## Stored records
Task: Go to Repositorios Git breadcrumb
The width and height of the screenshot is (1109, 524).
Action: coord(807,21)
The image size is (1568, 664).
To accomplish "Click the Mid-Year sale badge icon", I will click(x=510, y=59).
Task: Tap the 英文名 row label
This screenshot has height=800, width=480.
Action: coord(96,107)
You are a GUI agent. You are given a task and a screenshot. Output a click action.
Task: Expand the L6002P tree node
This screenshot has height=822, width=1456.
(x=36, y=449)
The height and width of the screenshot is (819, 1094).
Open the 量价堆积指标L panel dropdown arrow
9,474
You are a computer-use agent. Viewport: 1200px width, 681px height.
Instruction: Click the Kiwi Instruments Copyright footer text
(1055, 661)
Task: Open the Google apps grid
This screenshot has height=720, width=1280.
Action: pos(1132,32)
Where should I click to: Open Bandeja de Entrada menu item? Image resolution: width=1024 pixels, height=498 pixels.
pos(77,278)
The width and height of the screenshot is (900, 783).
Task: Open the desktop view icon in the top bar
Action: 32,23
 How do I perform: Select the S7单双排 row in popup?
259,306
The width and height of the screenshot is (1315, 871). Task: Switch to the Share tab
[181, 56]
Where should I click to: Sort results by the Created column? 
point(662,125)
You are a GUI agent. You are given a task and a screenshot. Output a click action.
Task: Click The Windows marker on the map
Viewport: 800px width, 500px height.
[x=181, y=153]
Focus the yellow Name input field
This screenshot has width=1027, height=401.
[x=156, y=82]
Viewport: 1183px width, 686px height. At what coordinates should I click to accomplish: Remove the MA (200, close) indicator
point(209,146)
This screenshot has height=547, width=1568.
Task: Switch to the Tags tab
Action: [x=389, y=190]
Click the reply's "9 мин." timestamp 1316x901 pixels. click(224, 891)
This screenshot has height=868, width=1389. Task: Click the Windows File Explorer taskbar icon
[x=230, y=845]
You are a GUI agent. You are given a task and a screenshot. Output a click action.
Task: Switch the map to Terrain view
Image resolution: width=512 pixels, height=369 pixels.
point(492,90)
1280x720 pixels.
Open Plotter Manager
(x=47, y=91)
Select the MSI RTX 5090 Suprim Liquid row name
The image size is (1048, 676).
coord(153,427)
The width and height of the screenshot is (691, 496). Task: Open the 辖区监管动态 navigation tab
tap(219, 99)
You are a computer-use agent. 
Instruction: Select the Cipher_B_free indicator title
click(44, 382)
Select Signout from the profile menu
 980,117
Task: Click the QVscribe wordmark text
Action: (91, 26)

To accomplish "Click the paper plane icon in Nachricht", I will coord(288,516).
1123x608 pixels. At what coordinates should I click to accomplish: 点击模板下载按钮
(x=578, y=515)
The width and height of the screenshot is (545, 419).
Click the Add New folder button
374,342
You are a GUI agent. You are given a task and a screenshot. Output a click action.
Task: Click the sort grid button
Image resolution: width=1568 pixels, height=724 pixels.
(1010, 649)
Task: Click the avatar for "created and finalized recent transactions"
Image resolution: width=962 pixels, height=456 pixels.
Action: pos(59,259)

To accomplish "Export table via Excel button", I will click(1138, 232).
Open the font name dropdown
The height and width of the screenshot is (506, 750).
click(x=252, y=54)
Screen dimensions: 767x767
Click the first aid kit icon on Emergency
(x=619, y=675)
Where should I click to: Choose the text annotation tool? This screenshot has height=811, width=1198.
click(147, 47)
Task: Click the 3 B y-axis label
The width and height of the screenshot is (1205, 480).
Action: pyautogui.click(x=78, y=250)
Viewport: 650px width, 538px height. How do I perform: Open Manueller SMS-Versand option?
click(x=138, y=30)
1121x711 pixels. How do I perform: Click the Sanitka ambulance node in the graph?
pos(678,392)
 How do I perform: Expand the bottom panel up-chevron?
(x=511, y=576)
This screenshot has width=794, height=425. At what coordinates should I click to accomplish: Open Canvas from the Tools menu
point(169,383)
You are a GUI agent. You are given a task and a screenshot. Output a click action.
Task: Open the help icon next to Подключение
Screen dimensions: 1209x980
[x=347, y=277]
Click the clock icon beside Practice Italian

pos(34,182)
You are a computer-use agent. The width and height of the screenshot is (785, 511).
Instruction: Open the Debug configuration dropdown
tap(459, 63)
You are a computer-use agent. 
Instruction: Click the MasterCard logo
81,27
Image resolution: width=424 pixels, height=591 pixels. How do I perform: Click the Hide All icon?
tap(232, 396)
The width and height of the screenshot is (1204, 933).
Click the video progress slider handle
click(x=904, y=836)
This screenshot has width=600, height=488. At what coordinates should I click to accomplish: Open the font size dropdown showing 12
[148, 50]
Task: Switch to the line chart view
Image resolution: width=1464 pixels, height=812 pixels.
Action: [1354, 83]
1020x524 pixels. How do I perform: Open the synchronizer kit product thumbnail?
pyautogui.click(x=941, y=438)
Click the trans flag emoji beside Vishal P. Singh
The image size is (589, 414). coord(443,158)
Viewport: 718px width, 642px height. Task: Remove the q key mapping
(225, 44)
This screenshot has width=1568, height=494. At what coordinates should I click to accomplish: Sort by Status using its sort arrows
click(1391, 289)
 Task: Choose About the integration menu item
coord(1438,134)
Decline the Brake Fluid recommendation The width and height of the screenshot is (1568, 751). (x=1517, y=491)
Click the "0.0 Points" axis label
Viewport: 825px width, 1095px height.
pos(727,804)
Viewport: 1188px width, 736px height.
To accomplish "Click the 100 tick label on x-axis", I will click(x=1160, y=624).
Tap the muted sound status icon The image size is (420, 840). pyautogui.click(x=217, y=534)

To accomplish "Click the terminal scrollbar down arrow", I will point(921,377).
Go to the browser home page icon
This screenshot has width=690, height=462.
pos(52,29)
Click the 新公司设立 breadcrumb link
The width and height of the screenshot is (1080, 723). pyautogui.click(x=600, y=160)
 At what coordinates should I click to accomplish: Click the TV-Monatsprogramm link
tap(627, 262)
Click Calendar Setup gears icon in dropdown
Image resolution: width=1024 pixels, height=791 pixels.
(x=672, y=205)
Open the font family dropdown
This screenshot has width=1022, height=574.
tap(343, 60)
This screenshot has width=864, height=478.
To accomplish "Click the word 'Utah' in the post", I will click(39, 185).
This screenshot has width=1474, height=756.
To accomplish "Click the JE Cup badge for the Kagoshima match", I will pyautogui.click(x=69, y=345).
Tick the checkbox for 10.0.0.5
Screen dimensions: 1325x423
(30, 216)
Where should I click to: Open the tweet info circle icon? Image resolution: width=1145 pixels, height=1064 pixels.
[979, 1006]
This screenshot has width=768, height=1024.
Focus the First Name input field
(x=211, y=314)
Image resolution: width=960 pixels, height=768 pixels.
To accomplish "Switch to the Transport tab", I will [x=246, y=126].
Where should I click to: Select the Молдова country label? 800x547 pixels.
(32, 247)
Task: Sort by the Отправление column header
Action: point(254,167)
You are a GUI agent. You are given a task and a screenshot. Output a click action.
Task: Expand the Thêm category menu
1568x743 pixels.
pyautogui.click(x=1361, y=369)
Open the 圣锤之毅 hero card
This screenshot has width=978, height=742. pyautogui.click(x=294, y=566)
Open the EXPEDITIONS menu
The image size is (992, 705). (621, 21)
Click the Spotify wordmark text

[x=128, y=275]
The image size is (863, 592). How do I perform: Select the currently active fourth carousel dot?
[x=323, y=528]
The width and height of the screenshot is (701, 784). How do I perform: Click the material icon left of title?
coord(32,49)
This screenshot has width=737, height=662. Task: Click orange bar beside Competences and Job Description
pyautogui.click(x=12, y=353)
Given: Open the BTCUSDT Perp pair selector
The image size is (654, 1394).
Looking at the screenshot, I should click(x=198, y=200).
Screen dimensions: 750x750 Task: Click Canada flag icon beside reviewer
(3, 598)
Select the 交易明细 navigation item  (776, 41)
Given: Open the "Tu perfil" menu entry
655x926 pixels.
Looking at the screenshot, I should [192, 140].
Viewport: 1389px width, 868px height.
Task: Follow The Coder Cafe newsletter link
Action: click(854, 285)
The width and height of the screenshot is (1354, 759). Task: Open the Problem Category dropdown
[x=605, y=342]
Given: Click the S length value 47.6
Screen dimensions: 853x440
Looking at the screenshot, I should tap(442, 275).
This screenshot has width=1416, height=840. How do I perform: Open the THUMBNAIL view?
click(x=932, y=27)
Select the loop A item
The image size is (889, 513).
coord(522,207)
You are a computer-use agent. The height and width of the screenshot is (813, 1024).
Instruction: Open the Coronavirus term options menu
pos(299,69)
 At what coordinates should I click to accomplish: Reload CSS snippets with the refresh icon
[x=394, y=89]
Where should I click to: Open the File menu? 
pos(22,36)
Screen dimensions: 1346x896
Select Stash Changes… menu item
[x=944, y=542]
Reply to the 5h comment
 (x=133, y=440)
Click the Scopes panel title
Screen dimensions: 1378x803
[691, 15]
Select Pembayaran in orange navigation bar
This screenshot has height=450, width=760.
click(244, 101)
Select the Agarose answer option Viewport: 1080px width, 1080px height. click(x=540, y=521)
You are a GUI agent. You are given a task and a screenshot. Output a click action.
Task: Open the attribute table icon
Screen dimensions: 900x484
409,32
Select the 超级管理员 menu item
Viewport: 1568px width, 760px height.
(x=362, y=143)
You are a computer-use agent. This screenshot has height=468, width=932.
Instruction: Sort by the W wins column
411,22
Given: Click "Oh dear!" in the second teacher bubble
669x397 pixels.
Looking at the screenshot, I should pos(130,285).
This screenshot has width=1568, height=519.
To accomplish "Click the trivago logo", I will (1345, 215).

## WORK TO COMPLETE
When a line among the entries above contains "computer", copy it.

## REPLY
You are a computer-use agent. Viewport: 1200px width, 681px height.
You are a computer-use agent. 
You are a computer-use agent. The width and height of the screenshot is (785, 511).
You are a computer-use agent. 
You are a computer-use agent. The height and width of the screenshot is (813, 1024).
You are a computer-use agent. This screenshot has height=468, width=932.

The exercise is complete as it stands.